Looking ahead, the US is among the leaders in several technologies that could revolutionize the energy industry in the medium-to-long term, including thin-film photovoltaics and cellulosic ethanol. America’s outstanding research universities, its network of early-stage incubators, its ready supply of venture capital and its culture of entrepreneurship all bode well. Indeed, the growth of companies in these fields could help propel the US to the head of the pack in terms of overall investment.
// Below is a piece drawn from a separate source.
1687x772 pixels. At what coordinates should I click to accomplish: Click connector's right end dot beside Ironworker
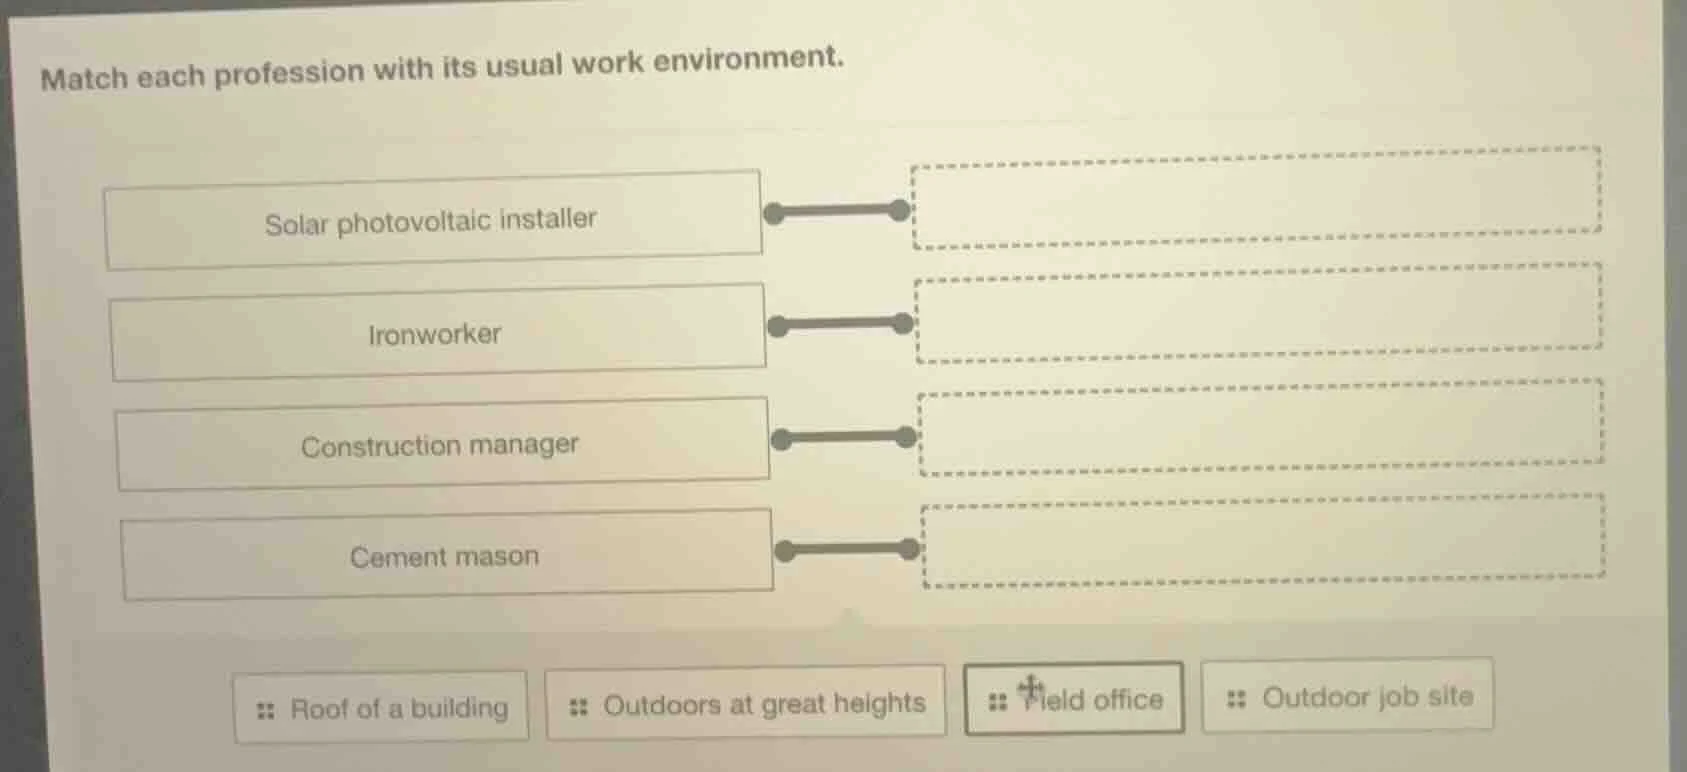tap(902, 323)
To get there, however, the US will need sensible, transparent regulations and policies that assure investors of longterm returns from the sector. What investors require are clean energy policies that reduce unnecessary risk and allow for growth over the long haul. They seek ground rules which they know will remain in place for years to come. They appreciate policies that help reduce per-megawatt or per-gallon costs so that new energy technologies can
ultimately stand on their own, with little government assistance. They also look for policies that reduce risk and accelerate time to market.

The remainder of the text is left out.